* _HOW TO COMPLETE THIS TASK_: Where the records below reach the line containing "Task: Collapse view with Fewer details arrow", start transcribing, and end with the line containing "Select HSE in", exactly and with nothing else added.

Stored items

☆ ☆ ☆ ☆ ☆

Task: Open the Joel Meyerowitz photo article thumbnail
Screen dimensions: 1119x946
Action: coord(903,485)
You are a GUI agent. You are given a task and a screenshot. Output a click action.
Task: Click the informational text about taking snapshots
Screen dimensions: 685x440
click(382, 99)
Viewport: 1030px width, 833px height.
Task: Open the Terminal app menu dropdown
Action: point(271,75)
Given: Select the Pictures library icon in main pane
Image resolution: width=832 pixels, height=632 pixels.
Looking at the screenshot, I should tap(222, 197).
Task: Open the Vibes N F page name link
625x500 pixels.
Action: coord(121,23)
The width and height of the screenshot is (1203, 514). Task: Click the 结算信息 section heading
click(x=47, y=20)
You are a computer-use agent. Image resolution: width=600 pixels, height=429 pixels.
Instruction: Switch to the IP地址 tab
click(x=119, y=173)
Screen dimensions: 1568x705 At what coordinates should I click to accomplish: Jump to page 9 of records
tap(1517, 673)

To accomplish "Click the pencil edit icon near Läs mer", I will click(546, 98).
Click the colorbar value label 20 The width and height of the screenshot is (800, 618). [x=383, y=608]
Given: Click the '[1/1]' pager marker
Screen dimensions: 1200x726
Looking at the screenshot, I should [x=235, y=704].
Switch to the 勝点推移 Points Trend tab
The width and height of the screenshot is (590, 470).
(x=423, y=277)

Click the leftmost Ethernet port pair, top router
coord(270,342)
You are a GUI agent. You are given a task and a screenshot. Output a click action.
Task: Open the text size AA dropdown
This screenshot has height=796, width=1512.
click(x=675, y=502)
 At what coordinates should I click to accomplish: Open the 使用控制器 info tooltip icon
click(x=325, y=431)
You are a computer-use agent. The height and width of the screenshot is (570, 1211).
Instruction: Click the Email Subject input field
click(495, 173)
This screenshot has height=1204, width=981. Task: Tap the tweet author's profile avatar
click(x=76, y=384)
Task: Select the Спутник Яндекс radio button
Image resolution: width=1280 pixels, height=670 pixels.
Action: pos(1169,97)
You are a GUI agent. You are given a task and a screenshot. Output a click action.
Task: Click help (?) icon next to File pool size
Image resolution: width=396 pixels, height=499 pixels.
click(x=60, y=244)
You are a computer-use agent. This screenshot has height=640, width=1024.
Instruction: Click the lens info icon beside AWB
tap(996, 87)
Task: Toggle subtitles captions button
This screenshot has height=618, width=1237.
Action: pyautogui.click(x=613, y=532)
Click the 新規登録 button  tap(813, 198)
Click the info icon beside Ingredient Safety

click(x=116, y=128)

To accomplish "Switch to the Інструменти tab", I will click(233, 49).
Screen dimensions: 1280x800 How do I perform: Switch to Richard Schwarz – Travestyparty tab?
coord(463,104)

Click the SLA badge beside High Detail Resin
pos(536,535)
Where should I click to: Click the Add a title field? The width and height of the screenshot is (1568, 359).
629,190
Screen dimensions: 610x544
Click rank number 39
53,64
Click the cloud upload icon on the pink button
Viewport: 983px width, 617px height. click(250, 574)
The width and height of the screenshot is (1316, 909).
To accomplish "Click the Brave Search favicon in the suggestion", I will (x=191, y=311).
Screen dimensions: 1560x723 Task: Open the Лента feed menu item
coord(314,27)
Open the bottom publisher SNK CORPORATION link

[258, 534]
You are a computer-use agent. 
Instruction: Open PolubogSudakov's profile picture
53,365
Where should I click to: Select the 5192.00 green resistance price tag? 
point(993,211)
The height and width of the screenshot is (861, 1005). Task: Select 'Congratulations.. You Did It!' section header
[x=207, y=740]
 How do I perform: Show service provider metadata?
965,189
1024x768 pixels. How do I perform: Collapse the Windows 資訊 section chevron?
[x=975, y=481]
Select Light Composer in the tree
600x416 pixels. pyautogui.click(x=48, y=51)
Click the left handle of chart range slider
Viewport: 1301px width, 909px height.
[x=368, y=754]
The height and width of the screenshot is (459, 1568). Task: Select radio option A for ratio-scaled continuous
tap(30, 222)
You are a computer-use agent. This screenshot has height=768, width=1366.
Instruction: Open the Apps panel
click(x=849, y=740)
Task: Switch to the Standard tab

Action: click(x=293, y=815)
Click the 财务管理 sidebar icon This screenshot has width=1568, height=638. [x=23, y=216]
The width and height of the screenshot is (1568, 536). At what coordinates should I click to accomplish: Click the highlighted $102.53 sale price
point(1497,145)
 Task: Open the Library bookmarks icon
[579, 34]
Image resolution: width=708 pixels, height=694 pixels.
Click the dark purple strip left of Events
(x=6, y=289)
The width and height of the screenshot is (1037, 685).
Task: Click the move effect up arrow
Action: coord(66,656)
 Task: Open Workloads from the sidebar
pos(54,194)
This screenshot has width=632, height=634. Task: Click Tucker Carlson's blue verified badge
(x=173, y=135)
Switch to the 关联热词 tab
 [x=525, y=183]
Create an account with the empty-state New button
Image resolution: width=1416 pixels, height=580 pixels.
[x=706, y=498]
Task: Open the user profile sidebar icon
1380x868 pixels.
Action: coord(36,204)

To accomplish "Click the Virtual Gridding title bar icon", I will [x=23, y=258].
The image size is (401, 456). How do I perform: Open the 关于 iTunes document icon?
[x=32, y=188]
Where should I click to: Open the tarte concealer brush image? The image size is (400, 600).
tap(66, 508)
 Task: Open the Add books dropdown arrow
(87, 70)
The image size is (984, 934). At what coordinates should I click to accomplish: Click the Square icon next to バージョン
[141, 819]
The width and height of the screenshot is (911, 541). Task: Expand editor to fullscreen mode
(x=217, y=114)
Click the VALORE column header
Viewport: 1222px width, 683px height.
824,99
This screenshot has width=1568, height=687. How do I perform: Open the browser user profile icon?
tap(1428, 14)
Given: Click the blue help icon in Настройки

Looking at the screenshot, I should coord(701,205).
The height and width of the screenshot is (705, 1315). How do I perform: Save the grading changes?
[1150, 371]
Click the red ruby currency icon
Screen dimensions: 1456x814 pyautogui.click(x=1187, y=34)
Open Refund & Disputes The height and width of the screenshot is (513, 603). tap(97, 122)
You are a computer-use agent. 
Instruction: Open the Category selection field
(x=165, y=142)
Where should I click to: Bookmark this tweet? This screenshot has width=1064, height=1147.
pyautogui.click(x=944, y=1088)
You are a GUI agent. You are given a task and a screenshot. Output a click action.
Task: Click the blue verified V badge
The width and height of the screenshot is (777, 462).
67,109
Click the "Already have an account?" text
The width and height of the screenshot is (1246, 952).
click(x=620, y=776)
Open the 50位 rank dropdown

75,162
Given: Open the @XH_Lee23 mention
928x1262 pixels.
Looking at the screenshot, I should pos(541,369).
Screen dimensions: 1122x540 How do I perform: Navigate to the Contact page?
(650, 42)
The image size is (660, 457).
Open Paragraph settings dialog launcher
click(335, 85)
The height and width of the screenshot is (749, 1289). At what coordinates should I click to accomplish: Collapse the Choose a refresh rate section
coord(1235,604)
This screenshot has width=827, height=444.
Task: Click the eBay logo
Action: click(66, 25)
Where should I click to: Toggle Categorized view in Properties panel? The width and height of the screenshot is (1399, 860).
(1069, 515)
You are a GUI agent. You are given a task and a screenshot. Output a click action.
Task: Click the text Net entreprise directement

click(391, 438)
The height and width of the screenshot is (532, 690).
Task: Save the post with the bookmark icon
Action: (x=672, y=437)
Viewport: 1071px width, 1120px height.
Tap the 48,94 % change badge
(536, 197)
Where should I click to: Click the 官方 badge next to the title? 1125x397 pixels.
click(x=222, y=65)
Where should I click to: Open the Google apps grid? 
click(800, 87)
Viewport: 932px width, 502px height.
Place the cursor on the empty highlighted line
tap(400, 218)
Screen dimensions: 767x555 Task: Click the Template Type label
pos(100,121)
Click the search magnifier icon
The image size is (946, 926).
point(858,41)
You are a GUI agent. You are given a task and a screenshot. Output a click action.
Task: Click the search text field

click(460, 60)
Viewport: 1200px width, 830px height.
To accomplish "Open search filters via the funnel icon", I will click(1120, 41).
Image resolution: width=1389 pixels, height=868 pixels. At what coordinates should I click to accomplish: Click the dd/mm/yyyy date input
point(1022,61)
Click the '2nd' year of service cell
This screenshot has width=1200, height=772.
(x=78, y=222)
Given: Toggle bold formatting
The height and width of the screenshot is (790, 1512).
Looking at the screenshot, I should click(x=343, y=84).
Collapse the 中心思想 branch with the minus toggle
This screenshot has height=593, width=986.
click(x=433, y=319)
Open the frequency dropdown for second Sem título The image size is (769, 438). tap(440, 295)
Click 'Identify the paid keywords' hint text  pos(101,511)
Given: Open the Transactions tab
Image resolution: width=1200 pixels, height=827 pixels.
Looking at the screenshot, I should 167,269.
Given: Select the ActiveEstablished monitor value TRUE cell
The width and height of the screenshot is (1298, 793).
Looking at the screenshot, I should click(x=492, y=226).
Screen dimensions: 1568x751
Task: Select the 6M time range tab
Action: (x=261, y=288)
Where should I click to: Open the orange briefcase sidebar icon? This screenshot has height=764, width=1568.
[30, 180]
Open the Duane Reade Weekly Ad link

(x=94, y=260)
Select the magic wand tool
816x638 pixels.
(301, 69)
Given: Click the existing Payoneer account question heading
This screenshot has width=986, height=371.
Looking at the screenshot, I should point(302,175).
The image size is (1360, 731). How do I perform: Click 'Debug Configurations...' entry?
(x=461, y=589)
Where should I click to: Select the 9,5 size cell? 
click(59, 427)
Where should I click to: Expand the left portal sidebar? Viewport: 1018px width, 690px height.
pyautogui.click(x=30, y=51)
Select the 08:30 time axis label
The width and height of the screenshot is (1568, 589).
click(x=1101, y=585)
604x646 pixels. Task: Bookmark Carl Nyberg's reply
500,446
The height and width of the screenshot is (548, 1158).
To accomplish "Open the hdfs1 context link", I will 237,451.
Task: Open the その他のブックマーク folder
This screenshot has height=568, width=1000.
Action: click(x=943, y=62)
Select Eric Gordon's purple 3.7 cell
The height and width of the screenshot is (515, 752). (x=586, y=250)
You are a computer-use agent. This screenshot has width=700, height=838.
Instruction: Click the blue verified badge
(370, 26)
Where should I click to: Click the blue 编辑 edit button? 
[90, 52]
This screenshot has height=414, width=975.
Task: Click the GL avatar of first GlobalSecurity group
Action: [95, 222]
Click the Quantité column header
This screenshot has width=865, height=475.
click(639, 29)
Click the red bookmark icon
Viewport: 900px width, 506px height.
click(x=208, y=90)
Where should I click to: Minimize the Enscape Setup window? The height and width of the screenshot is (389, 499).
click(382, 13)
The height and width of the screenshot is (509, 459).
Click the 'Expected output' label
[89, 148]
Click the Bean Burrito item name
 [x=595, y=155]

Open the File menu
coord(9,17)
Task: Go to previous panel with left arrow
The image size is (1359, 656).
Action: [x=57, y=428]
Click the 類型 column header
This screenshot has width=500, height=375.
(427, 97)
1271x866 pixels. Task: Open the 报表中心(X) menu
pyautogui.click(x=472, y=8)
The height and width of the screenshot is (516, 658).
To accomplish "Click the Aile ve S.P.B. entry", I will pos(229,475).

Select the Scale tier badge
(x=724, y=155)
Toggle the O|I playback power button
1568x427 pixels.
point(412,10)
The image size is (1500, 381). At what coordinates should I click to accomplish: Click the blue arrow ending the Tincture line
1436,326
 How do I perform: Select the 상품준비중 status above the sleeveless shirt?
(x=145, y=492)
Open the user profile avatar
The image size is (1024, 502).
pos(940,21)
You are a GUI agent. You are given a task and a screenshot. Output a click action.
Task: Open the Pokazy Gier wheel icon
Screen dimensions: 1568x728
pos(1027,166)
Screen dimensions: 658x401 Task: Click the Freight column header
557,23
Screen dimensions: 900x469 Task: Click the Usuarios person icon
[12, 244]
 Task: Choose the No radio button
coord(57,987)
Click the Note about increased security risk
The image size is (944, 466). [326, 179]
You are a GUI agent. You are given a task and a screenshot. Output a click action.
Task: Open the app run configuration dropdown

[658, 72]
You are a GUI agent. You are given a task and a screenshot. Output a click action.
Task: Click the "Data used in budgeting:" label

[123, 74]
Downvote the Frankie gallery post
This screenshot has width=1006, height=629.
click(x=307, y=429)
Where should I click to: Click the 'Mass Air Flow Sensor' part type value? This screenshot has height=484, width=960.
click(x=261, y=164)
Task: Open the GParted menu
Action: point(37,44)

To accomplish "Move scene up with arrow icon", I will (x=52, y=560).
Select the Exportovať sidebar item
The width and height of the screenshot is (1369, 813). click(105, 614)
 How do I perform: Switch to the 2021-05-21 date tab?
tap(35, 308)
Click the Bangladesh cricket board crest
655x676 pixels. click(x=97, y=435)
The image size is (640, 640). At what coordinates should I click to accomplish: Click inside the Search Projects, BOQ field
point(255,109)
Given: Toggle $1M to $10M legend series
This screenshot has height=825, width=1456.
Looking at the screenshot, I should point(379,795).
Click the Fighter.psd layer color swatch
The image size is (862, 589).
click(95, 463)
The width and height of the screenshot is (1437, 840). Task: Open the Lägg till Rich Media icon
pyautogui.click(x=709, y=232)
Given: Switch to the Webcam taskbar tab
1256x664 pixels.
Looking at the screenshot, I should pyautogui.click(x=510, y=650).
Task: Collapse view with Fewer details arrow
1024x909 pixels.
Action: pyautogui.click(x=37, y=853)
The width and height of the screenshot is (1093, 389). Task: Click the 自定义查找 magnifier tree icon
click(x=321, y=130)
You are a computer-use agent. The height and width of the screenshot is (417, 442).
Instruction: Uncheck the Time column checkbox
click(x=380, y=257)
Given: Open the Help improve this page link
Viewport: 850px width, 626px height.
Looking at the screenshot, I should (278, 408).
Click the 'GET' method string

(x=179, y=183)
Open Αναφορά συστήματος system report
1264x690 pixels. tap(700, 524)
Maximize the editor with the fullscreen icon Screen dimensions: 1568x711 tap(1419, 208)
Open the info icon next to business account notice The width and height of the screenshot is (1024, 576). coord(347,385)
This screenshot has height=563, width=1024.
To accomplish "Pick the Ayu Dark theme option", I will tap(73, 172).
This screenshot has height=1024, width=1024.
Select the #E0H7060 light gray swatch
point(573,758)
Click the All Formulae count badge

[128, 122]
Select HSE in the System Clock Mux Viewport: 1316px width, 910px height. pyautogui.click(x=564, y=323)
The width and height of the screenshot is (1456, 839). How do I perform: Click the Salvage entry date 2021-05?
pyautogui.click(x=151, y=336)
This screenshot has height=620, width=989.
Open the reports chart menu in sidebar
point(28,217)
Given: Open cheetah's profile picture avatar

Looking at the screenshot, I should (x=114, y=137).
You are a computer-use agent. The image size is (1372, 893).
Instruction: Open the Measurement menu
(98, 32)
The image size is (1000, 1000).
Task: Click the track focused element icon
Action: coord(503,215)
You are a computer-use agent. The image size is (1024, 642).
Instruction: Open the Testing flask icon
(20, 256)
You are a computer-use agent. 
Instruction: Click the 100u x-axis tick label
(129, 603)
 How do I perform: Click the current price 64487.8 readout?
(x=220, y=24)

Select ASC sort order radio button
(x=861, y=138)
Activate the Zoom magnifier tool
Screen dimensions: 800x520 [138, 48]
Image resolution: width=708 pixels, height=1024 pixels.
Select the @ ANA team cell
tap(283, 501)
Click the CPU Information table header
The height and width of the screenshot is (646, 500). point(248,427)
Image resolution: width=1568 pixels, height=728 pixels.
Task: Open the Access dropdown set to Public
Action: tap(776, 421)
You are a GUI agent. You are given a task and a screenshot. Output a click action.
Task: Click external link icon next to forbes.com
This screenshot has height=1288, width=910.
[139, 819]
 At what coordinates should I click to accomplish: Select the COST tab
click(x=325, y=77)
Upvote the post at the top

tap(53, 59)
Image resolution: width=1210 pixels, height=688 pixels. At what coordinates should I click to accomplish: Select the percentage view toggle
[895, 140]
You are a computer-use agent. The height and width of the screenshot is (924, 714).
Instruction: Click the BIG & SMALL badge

☆ ☆ ☆ ☆ ☆

* _TASK OUTPUT_:
Task: Collapse view with Fewer details arrow
1024x909 pixels.
Action: pyautogui.click(x=37, y=853)
The width and height of the screenshot is (1093, 389). Task: Click the 自定义查找 magnifier tree icon
click(x=321, y=130)
You are a computer-use agent. The height and width of the screenshot is (417, 442).
Instruction: Uncheck the Time column checkbox
click(x=380, y=257)
Given: Open the Help improve this page link
Viewport: 850px width, 626px height.
Looking at the screenshot, I should (278, 408).
Click the 'GET' method string

(x=179, y=183)
Open Αναφορά συστήματος system report
1264x690 pixels. tap(700, 524)
Maximize the editor with the fullscreen icon Screen dimensions: 1568x711 tap(1419, 208)
Open the info icon next to business account notice The width and height of the screenshot is (1024, 576). coord(347,385)
This screenshot has height=563, width=1024.
To accomplish "Pick the Ayu Dark theme option", I will tap(73, 172).
This screenshot has height=1024, width=1024.
Select the #E0H7060 light gray swatch
point(573,758)
Click the All Formulae count badge

[128, 122]
Select HSE in the System Clock Mux Viewport: 1316px width, 910px height. pyautogui.click(x=564, y=323)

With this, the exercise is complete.